Tetapi orang tua itu pun berkeras. Katanya, “Sudah ngger. Aku sudah merasa berbuat sebaik-baiknya terhadap angger berdua. Kini angger berdua jangan mengecewakan aku”.

“Sama sekali tidak Kiai. Justru sebaliknya” jawab Laksana.

Wajah orang tua itu menegang. Dengan dahi yang berkerut orang tua itu berkata dengan nada yang semakin keras, “Tidak. Aku minta kalian pergi. Aku tidak dapat menerima kalian lebih lama lagi”.

“Kenapa Kiai berkeberatan membiarkan kami lebih lama berada disini? Apakah kami telah mengganggu Kiai?” bertanya Laksana pula.
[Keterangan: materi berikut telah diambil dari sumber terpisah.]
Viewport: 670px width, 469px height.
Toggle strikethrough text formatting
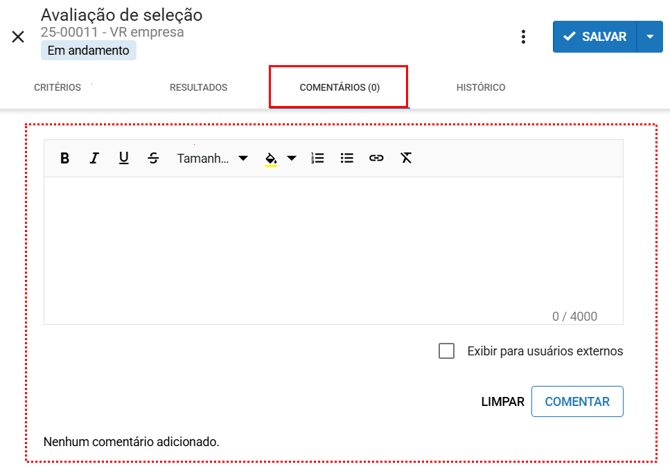tap(153, 158)
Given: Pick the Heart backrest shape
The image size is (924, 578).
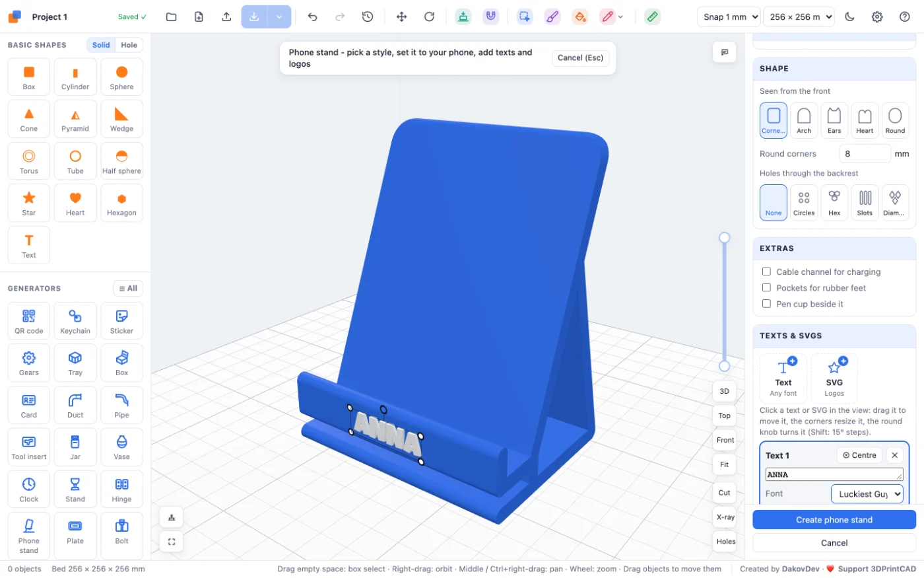Looking at the screenshot, I should pos(865,120).
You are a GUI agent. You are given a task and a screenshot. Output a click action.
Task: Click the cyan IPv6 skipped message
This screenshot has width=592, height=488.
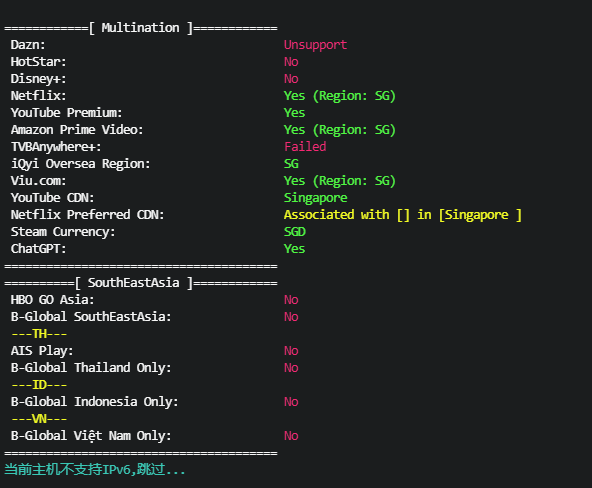pyautogui.click(x=95, y=470)
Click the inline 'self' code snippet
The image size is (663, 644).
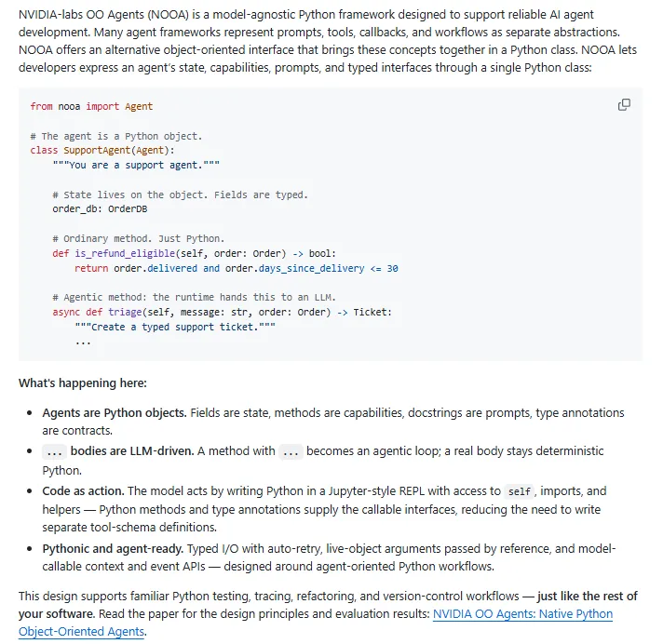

“Ya” jawab orang tua itu tegas, “aku akan pergi ke kebun untuk menyadap legen. Selama itu kau akan dapat mengambil benda-benda yang agaknya kau kagumi dan membawanya lari”.

“Kiai” desis Laksana. Namun Manggada menggamitnya dan berkata, “Apakah pernyataan itu benar-benar keluar dari hati Kiai? Jika demikian, alangkah nistanya kami berdua. Tetapi jika karena kecemasan itu, baiklah. Aku akan meninggalkan tempat ini”.

Orang tua itu memandang kedua anak muda itu berganti-ganti. Wajahnya tiba-tiba menjadi buram. Katanya dengan nada sendat, “Tidak ngger. Tidak. Aku sama sekali tidak mencurigai angger berdua. Tetapi aku tidak dapat membiarkan angger berdua tetap berada di rumah ini, meskipun hanya setengah hari. Kau datang pada waktu yang kurang baik.”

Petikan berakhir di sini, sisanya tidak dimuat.